How can i query a remote endpoint (like endpoints of DBPedia or Wikidata) and insert resulting triples in a local graph? So far, i know that there are commands like INSERT, ADD, COPY etc. which can be used for such tasks. What i don't understand is how to address a remote endpoint while updating my local graph. Could someone provide a minimum example or the main steps?
I'm using Apache Jena Fuseki v2 on Windows and this is my query so far:
PREFIX wdt: <http://www.wikidata.org/prop/direct/>
PREFIX p: <http://www.wikidata.org/prop/>
PREFIX wd: <http://www.wikidata.org/entity/>
INSERT
{ GRAPH <???> { ?s ?p ?o } } #don't know what to insert here for "GRAPH"
WHERE
{ GRAPH <???> #don't know what to insert here for "GRAPH" either
{ #a working example query for wikidata:
?s wdt:P31 wd:Q5. #humans
?s wdt:P54 wd:Q43310. #germans
?s wdt:P1344 wd:Q79859. #part of world cup 2014
?s ?p ?o.
}
}
My local endpoint i'm querying is http://localhost:3030/mylocaldb/update
. I've read that /update
is necessary to edit the database (i'm not sure if i understood that correctly though).
Is my approach correct so far? Or is more stuff like additional scripting outside SPARQL needed?
Taken from the SPARQL 1.1 Update W3C specs:
The syntax is
( WITH IRIref )?
INSERT QuadPattern
( USING ( NAMED )? IRIref )*
WHERE GroupGraphPattern
If the INSERT template specifies GRAPH blocks then these will be the graphs affected. Otherwise, the operation will be applied to the default graph, or, respectively, to the graph specified in the WITH clause, if one was specified.
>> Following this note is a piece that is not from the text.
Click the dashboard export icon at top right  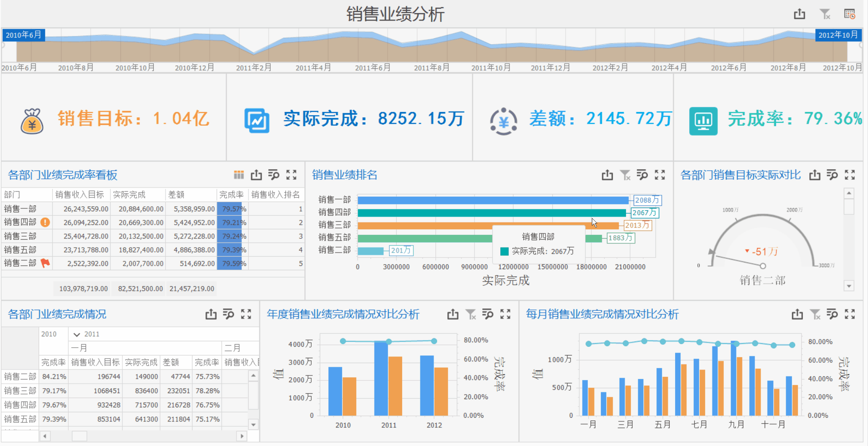[799, 14]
If no USING (NAMED) clause is present, then the pattern in the WHERE clause will be matched against the Graph Store, otherwise against the dataset specified by the USING (NAMED) clauses. The matches against the WHERE clause create bindings to be applied to the template for determining triples to be inserted (following the same rules as for DELETE/INSERT).
So this basically means, you can omit the GRAPH
definition from the INSERT
part if you want to store it in the default graph, otherwise it will be the graph in which you want to store the data.
Regarding the WHERE
clause, usually you would have to use the SERVICE
keyword here to apply federated querying on the Wikidata endpoint (https://query.wikidata.org/bigdata/namespace/wdq/sparql):
PREFIX wdt: <http://www.wikidata.org/prop/direct/>
PREFIX p: <http://www.wikidata.org/prop/>
PREFIX wd: <http://www.wikidata.org/entity/>
INSERT
{ ?s ?p ?o }
WHERE
{ SERVICE <https://query.wikidata.org/bigdata/namespace/wdq/sparql>
{ #a working example query for wikidata:
?s wdt:P31 wd:Q5. #humans
?s wdt:P54 wd:Q43310. #germans
?s wdt:P1344 wd:Q79859. #part of world cup 2014
?s ?p ?o.
}
}
I tested it with Apache Jena and it inserts 4462 triples into my local dataset.